Si les attitudes évoluent bel et bien, les comportements sont toutefois plus lents et difficiles à changer, pour des raisons liées à la culture humaniste, aux systèmes juridiques et politiques, au pouvoir des lobbys, aux habitudes de langage, aux normes et à la psychologie sociale. Un paradoxe s’observe entre, d’un côté, des aspirations croissantes à changer de modèle de relation et, de l’autre, des pratiques qui restent largement ancrées dans un modèle où les animaux n’importent pas.
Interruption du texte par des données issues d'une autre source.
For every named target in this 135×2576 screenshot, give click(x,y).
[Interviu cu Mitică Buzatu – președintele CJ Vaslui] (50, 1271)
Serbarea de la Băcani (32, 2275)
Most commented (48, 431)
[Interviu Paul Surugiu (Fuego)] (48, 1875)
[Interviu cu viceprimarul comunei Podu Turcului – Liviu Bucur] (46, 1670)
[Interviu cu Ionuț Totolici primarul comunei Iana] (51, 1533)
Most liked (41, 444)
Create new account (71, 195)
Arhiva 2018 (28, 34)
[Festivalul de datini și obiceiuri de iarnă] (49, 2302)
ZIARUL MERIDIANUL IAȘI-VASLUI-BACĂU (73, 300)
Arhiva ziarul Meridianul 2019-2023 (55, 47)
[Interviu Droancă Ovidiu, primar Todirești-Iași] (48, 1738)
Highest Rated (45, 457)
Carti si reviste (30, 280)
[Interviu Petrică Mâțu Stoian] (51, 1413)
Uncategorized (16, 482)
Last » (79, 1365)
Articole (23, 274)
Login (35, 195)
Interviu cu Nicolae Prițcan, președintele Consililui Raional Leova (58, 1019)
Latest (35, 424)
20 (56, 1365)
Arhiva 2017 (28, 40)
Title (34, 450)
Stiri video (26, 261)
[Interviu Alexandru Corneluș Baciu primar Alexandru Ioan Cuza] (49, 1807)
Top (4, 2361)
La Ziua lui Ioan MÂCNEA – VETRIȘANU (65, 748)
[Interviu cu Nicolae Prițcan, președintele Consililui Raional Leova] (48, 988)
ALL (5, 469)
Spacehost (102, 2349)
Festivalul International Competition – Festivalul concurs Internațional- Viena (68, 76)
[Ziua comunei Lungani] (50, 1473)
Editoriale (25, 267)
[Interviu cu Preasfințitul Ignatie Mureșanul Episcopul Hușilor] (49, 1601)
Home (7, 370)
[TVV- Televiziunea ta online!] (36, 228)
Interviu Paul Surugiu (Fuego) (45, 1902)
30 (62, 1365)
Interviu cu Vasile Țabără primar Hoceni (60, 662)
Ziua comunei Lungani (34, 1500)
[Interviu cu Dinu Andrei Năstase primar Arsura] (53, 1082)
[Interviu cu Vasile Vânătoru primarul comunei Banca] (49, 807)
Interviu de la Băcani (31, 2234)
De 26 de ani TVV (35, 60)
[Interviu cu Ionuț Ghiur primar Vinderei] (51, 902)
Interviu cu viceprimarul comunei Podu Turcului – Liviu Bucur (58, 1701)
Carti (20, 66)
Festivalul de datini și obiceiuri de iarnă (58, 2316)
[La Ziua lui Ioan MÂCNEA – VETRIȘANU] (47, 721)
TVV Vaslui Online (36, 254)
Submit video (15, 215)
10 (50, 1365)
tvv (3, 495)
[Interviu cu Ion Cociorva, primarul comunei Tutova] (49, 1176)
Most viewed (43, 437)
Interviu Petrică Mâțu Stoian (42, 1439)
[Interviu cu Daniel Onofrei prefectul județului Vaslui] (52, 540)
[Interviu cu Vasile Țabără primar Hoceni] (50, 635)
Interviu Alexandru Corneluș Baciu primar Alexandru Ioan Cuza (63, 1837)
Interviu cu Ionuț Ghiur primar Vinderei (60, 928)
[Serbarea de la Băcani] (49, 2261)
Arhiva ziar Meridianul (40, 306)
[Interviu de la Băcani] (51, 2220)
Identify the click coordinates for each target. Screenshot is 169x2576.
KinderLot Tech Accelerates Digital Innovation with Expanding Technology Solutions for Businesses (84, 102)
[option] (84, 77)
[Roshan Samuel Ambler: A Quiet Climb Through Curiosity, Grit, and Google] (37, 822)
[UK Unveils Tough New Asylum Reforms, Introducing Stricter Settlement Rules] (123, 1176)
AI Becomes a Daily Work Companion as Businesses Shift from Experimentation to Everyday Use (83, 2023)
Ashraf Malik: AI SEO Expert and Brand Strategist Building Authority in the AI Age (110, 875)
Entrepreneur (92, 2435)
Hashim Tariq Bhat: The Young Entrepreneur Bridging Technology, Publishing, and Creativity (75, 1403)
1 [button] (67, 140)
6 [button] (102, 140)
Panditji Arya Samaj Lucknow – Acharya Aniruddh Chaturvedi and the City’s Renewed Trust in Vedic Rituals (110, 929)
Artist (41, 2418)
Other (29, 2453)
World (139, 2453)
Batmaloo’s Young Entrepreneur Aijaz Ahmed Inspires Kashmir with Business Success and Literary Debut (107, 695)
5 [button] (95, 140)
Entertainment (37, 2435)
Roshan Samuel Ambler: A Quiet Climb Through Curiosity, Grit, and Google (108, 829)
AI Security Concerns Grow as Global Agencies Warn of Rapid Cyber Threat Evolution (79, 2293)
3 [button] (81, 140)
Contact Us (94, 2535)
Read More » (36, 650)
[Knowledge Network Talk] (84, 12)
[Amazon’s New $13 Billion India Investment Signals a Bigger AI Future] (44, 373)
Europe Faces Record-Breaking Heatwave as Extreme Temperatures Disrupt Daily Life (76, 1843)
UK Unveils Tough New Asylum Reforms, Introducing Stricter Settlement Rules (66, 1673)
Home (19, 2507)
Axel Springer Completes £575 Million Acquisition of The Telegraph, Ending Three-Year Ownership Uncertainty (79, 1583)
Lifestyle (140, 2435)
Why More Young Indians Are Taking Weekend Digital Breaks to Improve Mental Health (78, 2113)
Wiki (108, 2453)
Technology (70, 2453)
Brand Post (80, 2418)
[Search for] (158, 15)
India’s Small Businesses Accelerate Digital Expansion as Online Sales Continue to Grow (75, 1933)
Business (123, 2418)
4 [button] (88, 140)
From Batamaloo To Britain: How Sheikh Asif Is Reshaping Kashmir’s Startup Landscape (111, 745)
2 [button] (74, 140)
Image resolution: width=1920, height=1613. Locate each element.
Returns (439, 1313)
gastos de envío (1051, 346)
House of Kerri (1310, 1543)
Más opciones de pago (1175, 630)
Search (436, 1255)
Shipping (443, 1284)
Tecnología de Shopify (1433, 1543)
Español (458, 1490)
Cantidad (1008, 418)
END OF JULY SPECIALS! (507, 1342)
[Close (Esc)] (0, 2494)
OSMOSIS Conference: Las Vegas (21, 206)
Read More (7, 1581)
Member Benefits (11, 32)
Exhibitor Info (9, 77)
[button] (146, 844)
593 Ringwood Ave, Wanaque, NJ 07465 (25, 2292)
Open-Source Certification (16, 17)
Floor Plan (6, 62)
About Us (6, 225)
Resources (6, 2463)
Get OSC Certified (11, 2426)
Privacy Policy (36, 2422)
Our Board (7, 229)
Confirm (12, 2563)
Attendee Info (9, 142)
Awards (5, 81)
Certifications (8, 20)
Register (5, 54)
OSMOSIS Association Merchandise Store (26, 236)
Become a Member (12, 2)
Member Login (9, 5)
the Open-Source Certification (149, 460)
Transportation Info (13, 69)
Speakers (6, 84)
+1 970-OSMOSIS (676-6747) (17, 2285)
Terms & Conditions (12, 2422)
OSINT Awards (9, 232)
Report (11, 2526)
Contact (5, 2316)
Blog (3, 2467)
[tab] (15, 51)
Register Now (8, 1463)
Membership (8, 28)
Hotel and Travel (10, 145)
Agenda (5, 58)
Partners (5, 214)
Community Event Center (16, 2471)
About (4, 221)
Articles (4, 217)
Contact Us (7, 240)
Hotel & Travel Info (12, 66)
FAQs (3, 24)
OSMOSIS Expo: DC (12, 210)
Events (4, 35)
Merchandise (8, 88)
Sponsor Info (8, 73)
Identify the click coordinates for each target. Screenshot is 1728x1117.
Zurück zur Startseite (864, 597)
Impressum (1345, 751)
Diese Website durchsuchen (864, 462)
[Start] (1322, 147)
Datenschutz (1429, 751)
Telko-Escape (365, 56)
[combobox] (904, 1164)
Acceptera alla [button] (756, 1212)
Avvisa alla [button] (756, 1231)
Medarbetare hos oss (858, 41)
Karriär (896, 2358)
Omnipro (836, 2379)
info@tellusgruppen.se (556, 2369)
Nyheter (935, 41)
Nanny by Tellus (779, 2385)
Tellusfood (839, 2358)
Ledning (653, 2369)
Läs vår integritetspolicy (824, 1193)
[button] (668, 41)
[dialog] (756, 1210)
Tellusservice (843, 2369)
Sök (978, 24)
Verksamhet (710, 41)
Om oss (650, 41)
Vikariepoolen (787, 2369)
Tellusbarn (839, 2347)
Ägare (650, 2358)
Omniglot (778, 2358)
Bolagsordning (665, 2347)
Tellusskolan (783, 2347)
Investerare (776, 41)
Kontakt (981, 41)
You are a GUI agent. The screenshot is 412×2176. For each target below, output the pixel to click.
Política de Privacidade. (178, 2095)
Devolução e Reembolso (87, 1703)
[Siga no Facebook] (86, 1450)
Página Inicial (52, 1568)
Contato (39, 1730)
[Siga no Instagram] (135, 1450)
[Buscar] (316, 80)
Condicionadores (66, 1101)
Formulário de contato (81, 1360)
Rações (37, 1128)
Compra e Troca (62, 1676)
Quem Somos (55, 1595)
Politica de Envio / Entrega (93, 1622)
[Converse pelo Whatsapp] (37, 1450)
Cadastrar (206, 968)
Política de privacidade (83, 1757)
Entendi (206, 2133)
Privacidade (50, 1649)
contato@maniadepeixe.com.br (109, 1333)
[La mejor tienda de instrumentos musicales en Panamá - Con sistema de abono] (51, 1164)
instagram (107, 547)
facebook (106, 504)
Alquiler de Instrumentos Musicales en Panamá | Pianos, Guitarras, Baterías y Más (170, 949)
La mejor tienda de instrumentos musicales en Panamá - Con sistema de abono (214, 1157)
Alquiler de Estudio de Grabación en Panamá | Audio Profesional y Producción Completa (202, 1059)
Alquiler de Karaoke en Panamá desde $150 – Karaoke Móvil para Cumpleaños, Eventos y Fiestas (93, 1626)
C’est ce qu’on appelle en psychologie sociale le value-action gap, le décalage entre les comportements auxquels on aspire, et les actions réelles. C’est là que la zooinclusivité peut aider à modifier le rapport.
La zooinclusivité, partant de l’acceptabilité des pratiques, répertorie les petits gestes et les grandes actions à entreprendre afin de contribuer à modifier les comportements, à dépasser le biais anthropocentrique, pour développer un monde favorable à tous les animaux. Le premier objectif est de valoriser la prise en compte de leurs intérêts. Je développe cette notion dans un livre récemment paru, Considérer les animaux. Une approche zooinclusive.
Agir de façon zooinclusive, c’est déjà penser de façon zooinclusive, à la manière de M. Saucet. Dans une situation où un mammifère non humain se réfugie chez lui, traqué, blessé, à la merci d’une meute de chiens et d’un groupe de chasseurs humains à cheval, M. Saucet prend le parti du cervidé, ressent de l’empathie pour lui, considère son état physique, comportemental et émotionnel, décide de le protéger en s’interposant physiquement, résiste aux veneurs armés, arrose les chiens pour les tenir à distance.
M. Saucet a considéré cet individu, bien qu’il ne soit pas humain. Il l’a considéré, dans tous les sens du terme : d’une part en le regardant avec attention, en l’observant et en le prenant en compte (il le voit et le décrit transpirant, saignant du nez, épuisé, perdu) d’autre part, en le respectant et l’ayant en estime (il le trouve « magnifique », « beau », il l’appelle « le garçon » et l’assure qu’il est hors de danger et que personne ne lui fera de mal tant qu’il sera sous sa protection).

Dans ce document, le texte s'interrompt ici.